----- EXERCISE INPUT

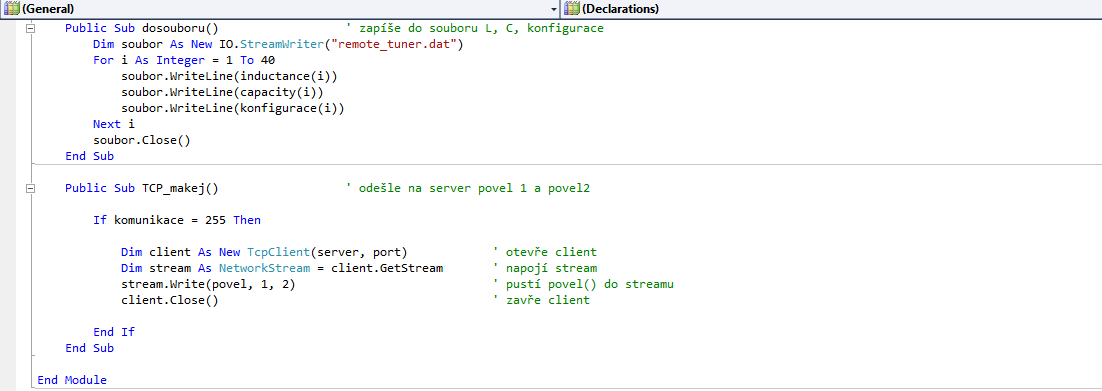The width and height of the screenshot is (1102, 391).
Task: Collapse the dosouboru sub outline
Action: coord(30,28)
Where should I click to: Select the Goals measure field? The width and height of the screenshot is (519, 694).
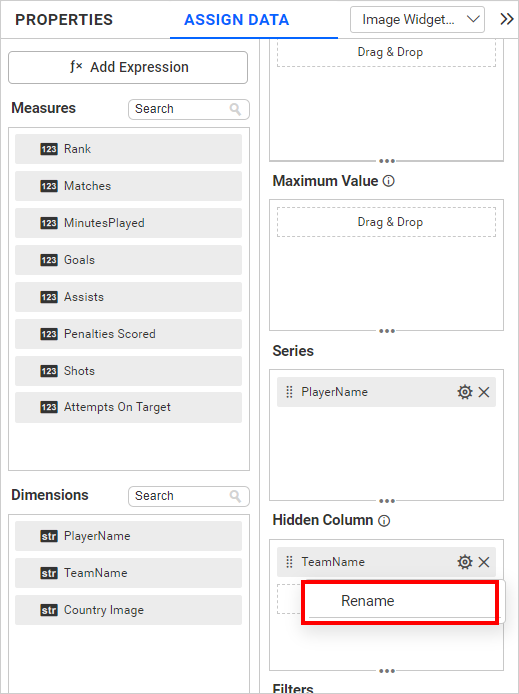[128, 260]
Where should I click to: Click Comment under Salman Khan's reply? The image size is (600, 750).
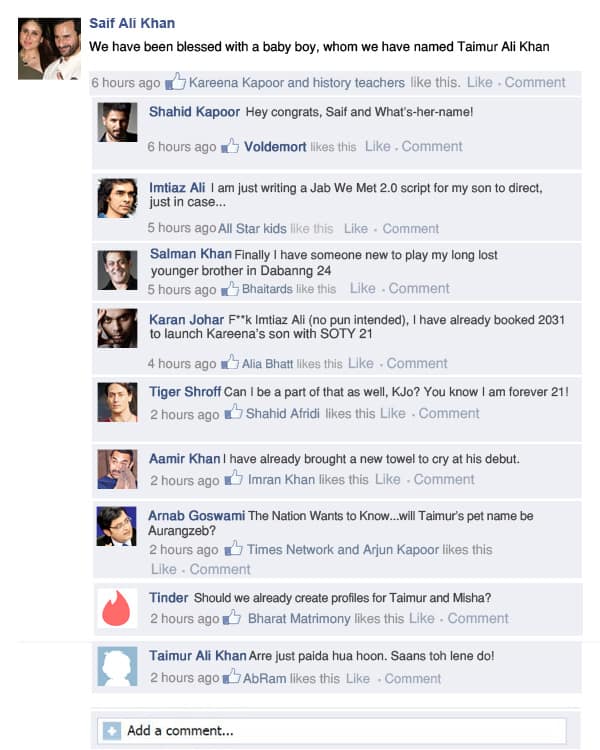pos(419,288)
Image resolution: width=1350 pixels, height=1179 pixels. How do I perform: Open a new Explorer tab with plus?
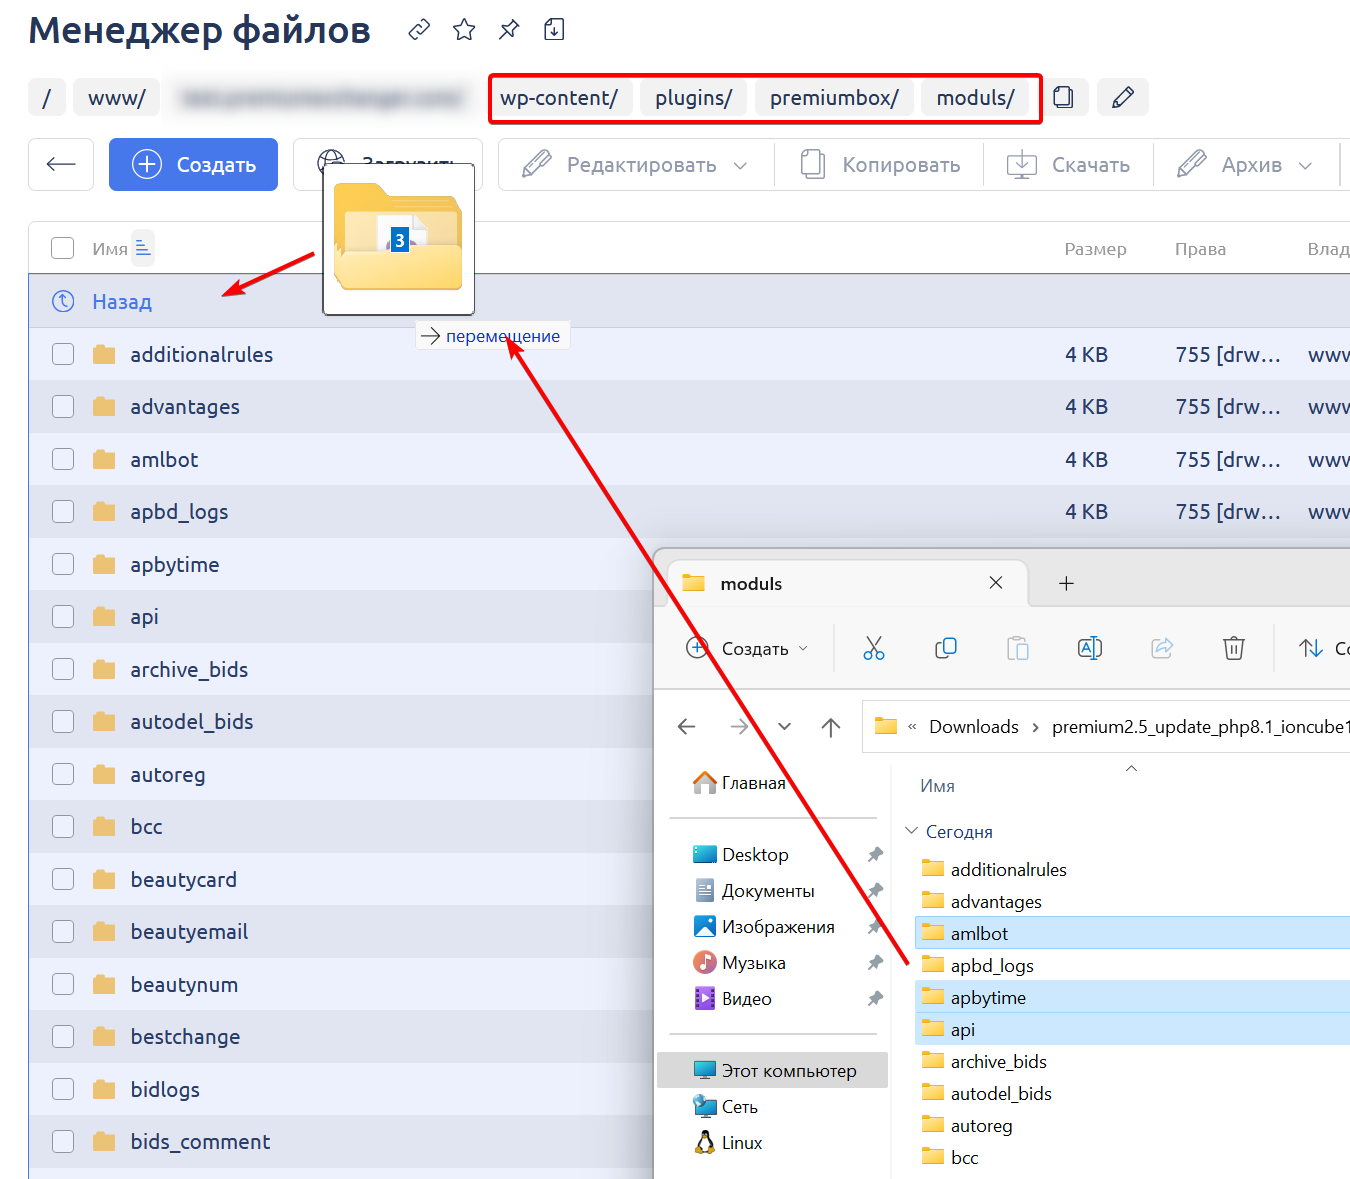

----------

== EXERCISE GOAL ==
From the line containing "Where should I click to: Click" down to the final line of the records above, restate every line word for word, add nothing, and skip the pictures.

== EXPECTED OUTPUT ==
Where should I click to: Click Comment under Salman Khan's reply? The image size is (600, 750).
pos(419,288)
Image resolution: width=1350 pixels, height=1179 pixels. How do I perform: Open a new Explorer tab with plus?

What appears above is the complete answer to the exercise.